§ **COMPLETE THE FOLLOWING**:
1/ According to the dog adoption account, how long had the writer been without a dog before starting to check the Gastineau Humane Society web site?
2/ List every requirement the dog adoption account gives for the writer's new dog.
3/ Write the next part of the dog adoption account, picking up after its final sentence.

§ **DOCUMENT**:
_ _ _ _ _ _ _

(Not updated for a long time!)

CaileyI'd been dogless for about five months, including most of a summer, when I began casually checking the Gastineau Humane Society web site for potential new dogs.  The worst of the grief over Nigel's death had passed and adventuring without a dog over the summer was becoming intolerable.  It was time to start looking.  My parameters were few: I wanted a young dog (less than a year old) but not necessarily a puppy puppy, a dog that was born after Nigel died, a reasonably large dog, and a mutt, preferably one with some husky ancestry.  I wasn't in any particular hurry, but I wanted to make sure that when my dog showed up at the pound, I was there to adopt it.  After a couple of months I was getting disheartened by the dominance of purebreds and small dogs at the pound--where were all the young mutts I saw when I adopted Nigel?  I even looked for potential dogs in Anchorage (and was quickly overwhelmed).  The dam finally burst in early October when a two month old pitt bull/lab mix showed up; although I wasn't interested in the dog myself, I passed the information on to Marcy, who'd lost Cavall (Nigel's best friend) in August.  She and her partner immediately abandoned their intent to wait a considerable time before their next dog, and hurried to meet the puppy; unfortunately, he had already been adopted.

_ _ _ _ _ _ _

§ **DATASET EXTRACT**:
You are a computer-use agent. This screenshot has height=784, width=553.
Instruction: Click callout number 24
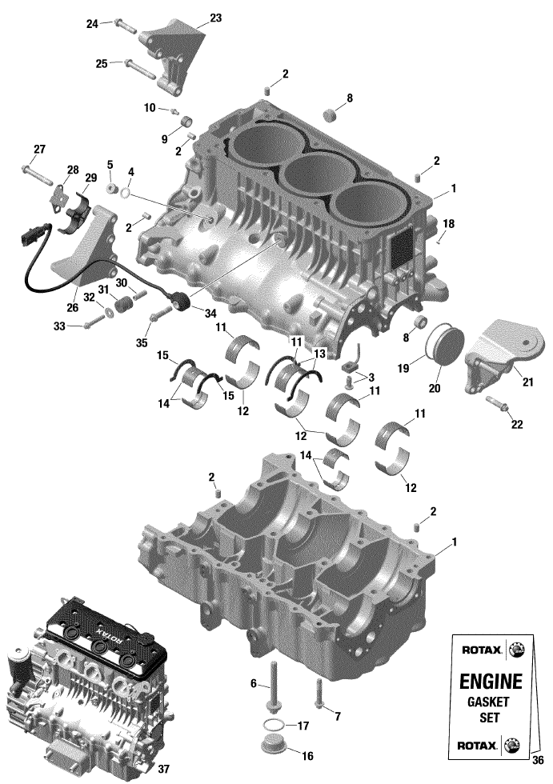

_ _ _ _ _ _ _

§ **RESULTS OF THE EXERCISE**:
1/ About five months.

2/
- Young, less than a year old, though not necessarily a puppy
- Born after Nigel died
- Reasonably large
- A mutt, preferably with some husky ancestry

3/
But that set the stage.  Less than a week later, the pound made a litter of five four-month-old puppies available for adoption.  Marcy adoped the male, Jeb, right away.  As always, I was checking the web site almost daily and looked through the photos of the other pups.  None of them aroused any interest in me at all until I saw photos of a sweet, scared looking tan puppy with beautiful husky markings on the face.  I went to meet her on a Thursday afternoon.  As I stepped into the kennel area, I could see the puppies off the right and immediately spotted "Tauri" at the very end.  As soon as she saw me she put her little puppy paws up on the chain link door and wiggled with excitement.  I passed by her siblings with hardly a glance and was met with uncontained enthusiasm and kisses when I greeted my future dog.  Ironically, she behaved exactly opposite from the way that Nigel behaved when I met him (who, alone among the many dogs at the pound that day, sat quietly inside his kennel without barking or jumping up).  But I wasn't looking for that this time; I was looking for a dog to pick me, and I couldn't have choreagraphed a warmer greeting.  In the meantime, her three sisters sat quietly in their kennels. 

I went back to get a greeting room for us and soon got to play with her.  Of course she was bouncing with energy and full of puppy enthusiasm, but after about fifteen minutes she came over where I was sitting on the floor, draped a leg over my leg, and sat down next to me.  I thought it was a good sign!  The next day I brought Chris back with me and we both met with her, took her for a short walk outside, and did a few personality tests, all of which were positive.  Then started the agonizing decision making process.  If only I could meet every other dog that would come up for adoption in the next year!  Then I could make a better decision.  What if my dog showed up the next week, after I'd adopted this one already!?  It was impossible to know.  The decision was painful, and brought up a lot of grief over Nigel, but the next day I was back at the pound to sign the papers.  On Tuesday (which was Alaska Day and a state holiday) I picked up my new dog up and we started our life together.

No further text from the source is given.